**What you will do**
Copy out the records below word for word, leaving out the pictures.

**Input**
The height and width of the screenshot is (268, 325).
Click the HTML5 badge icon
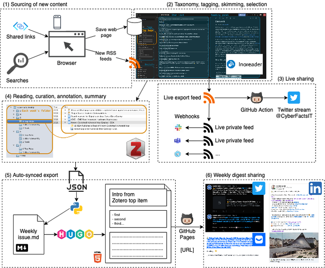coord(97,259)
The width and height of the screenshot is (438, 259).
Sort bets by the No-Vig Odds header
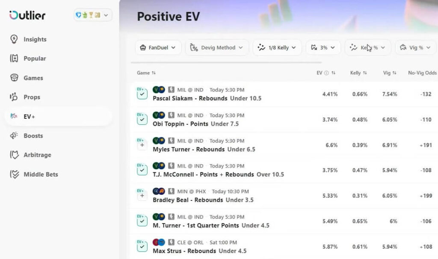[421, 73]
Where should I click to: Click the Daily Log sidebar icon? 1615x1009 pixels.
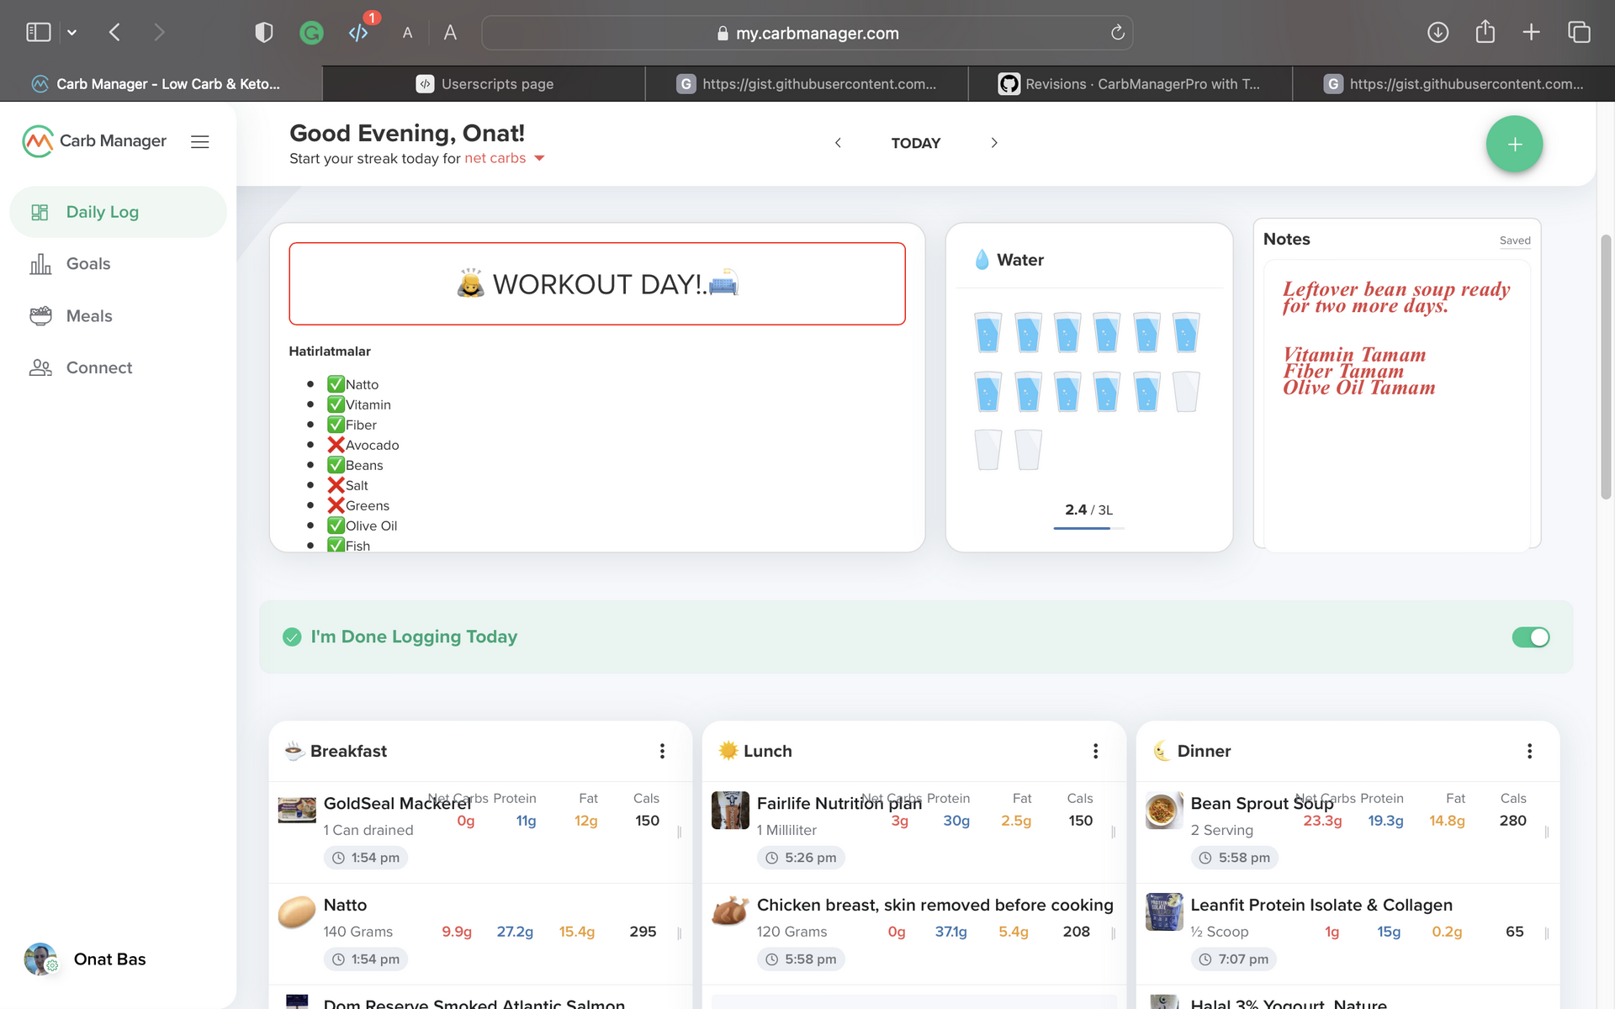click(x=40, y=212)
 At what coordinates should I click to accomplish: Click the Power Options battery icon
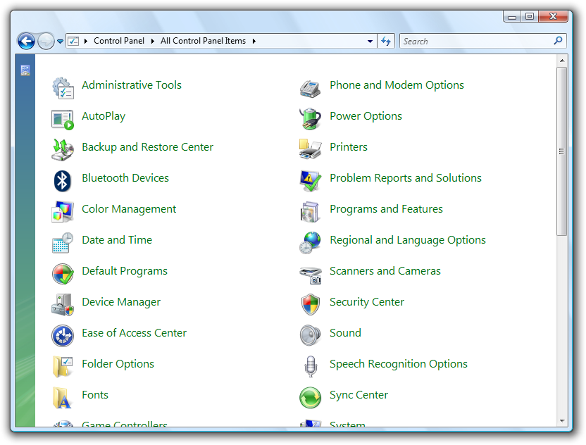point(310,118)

**Output of the task**
The height and width of the screenshot is (268, 325).
Click the HTML5 badge icon
coord(97,259)
The width and height of the screenshot is (438, 259).
Sort bets by the No-Vig Odds header
[421, 73]
Where should I click to: Click the Daily Log sidebar icon? 1615x1009 pixels.
click(x=40, y=212)
 At what coordinates should I click to accomplish: Click the Power Options battery icon
point(310,118)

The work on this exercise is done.